### Extracted entries

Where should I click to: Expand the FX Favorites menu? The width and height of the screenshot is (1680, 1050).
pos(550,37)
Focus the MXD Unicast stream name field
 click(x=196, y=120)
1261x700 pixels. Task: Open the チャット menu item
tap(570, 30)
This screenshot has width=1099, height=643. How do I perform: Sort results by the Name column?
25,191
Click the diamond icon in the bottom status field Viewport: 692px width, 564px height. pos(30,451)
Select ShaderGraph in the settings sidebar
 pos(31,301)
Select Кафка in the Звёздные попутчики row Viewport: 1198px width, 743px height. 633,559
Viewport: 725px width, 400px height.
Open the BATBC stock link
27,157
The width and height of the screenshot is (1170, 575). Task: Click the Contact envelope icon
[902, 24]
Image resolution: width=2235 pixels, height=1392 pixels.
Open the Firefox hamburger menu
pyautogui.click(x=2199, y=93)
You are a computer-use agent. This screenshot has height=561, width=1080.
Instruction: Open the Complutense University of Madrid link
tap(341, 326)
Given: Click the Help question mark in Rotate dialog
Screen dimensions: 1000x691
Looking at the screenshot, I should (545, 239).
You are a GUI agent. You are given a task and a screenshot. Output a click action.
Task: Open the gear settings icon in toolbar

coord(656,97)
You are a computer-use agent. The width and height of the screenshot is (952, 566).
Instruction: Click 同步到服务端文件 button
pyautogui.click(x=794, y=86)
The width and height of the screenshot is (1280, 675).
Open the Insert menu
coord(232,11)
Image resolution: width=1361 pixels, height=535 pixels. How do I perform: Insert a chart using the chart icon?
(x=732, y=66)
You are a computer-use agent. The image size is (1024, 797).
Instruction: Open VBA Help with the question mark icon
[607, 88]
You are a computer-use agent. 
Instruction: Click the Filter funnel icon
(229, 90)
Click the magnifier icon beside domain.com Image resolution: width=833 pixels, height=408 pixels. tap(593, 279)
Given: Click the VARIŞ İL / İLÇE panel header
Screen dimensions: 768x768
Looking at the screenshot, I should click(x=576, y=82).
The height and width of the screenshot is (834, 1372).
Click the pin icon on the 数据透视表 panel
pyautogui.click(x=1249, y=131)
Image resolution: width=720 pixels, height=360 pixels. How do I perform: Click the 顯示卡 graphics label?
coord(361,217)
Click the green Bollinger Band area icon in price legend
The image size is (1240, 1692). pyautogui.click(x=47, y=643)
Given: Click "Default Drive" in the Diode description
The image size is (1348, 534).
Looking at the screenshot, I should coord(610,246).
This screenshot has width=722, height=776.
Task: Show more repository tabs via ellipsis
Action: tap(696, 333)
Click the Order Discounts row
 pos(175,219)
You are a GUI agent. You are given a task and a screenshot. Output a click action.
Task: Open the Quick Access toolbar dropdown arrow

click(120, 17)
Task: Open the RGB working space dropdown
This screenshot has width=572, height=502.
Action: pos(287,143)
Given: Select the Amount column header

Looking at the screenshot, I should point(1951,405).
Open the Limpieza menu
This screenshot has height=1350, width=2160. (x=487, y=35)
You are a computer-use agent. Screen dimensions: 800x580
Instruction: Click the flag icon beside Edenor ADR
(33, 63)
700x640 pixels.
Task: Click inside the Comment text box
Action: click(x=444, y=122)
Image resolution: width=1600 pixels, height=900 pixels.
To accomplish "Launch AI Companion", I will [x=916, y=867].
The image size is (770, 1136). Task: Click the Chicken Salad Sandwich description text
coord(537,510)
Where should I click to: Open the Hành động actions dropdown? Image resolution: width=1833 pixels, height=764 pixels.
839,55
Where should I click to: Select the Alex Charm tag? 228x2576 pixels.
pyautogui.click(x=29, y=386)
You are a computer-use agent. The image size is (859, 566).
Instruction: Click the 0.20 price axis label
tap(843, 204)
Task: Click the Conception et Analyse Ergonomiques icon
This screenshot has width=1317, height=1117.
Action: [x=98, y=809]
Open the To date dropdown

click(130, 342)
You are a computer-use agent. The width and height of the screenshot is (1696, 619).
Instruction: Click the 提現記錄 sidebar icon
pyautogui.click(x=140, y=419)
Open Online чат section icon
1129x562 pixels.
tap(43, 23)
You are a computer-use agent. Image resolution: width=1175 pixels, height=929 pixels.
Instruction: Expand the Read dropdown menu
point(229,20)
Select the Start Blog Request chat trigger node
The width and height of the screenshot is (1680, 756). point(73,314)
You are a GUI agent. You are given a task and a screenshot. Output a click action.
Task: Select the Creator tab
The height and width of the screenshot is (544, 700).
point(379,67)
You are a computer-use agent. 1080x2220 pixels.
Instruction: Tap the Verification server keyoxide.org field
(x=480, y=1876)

### Requirement
From the material above, set down exactly the lines starting at the one with "Image resolution: width=720" and ending at the one with "You are a computer-use agent. Screen", end lines included.

### Answer box
Image resolution: width=720 pixels, height=360 pixels. How do I perform: Click the 顯示卡 graphics label?
coord(361,217)
Click the green Bollinger Band area icon in price legend
The image size is (1240, 1692). pyautogui.click(x=47, y=643)
Given: Click "Default Drive" in the Diode description
The image size is (1348, 534).
Looking at the screenshot, I should coord(610,246).
This screenshot has width=722, height=776.
Task: Show more repository tabs via ellipsis
Action: tap(696, 333)
Click the Order Discounts row
 pos(175,219)
You are a GUI agent. You are given a task and a screenshot. Output a click action.
Task: Open the Quick Access toolbar dropdown arrow

click(120, 17)
Task: Open the RGB working space dropdown
This screenshot has width=572, height=502.
Action: pos(287,143)
Given: Select the Amount column header

Looking at the screenshot, I should point(1951,405).
Open the Limpieza menu
This screenshot has height=1350, width=2160. (x=487, y=35)
You are a computer-use agent. Screen dimensions: 800x580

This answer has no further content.